Tainted Love
Page 29
She lay beneath him exhausted, but hungering for more, always for more. Dizzily she wondered where she would ever find another man with his strength. What other man could strip her of all inhibition with his savagery? Making love with him was like making war. It was passion and pain, euphoria and torment. It reduced her to the most elemental instinct, making her no better than any wild animal, incapable of resisting.
Through the darkness he could see the pale cloud of her hair fanned across his shoulder as she lay with her head resting against him, and her moonlit flesh gleaming like marble, and tightened his hold on her.
“After I put an end to Christophe, I’ll come back for you. We can leave this place and start a life somewhere else.”
She turned her head to look at him. He had an expression on his face that she recognized only too well—obstinate, resolute, possessive. He had taken her to the edge of reason and now he wanted to take her away. Her lips, moist and swollen from his kisses, parted. “I’m not going anywhere with you,” she said, disentangling herself from his embrace and sitting up.

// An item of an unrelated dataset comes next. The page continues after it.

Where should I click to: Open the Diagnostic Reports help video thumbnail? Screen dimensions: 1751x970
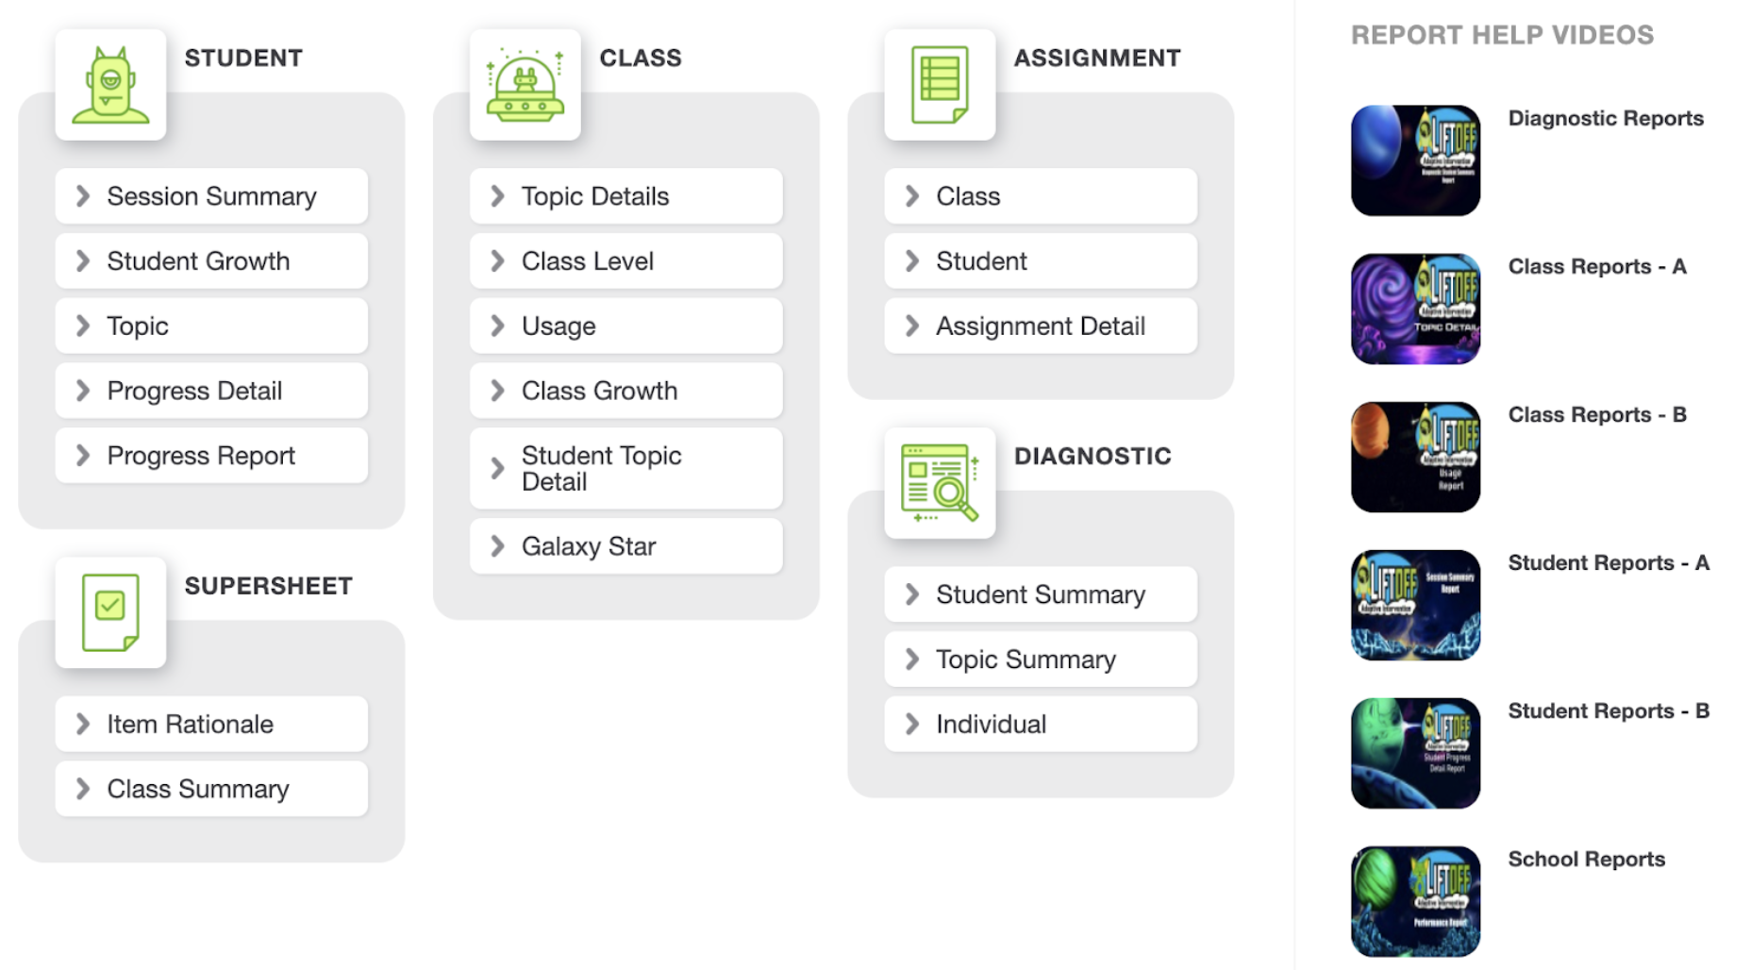coord(1415,160)
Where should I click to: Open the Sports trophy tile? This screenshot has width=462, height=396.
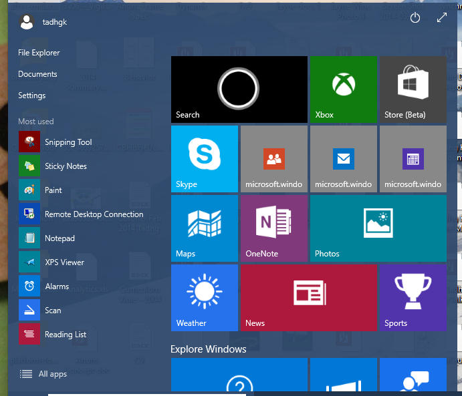pos(413,298)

“After what just happened here?” Disbelief was written in his eyes. “After what happens every time we’re together? Would you let any other man do to you the things I do?”
“No,” she said with a pout. “I don’t know. Please leave me alone.”
“Not until you admit that we were meant for each other.”
She shrugged away from him, but he caught her roughly by the wrist before she could leave the bed. “You are mine. You will always be mine. I’ll never let you go.”
Anger stole in, chasing away the passion and dreamy reverie of only minutes ago. “Damn you,” she hissed. “You cannot make me love you.” Twisting free of his grip, she sprang from the bed and stalked away. “If such a thing were possible, I would have had Stede’s love long before tonight.” She heard his sharp intake of breath and knew she had wounded him. “Oh, why do you force me to be unkind?”
His mouth was set in moody shadow, and there was nothing in his eyes. Woodenly, she said, “Hadn’t you better get dressed and tend to Christophe? We can finish this discussion later.”
She watched him rise from the bed and dress in brooding silence. Even now, with so much unresolved between them, knowing she could not give him what he wished for, she could not will her eyes away from him. He was a perfect specimen, with symmetry of muscles, a striking combination of hardness and softness, of unspeakable power and unexpected vulnerability. Hardening herself against his magnificent appeal, she went to the window, biting back a sob as she turned her back to him.
Angry and hurt, he left the room without saying another word. Moments later she heard the downstairs door slam shut.
She watched from the tall window as he appeared on the street below and stood motionless beneath the street lamp. From over his shoulder he aimed a glance at the window, his face set in a scowl, green eyes radiating up at her. Placing a palm against the pane, she gave him a half smile and offered a silent apology for her deception, for she had no intention of continuing their discussion later, or ever. They had made love tonight with wild impatience, as if it had been their first time when, in reality, only she knew that it had been their last.
When his shadow disappeared around the corner, Pru pulled a tapestry satchel from beneath the bed. Then she rushed to the armoire and began to pull garments from their hooks, stuffing them into the satchel together with articles hastily gathered from the dressing table. Snatching her cloak, she swirled it around her shoulders and hurried from the house.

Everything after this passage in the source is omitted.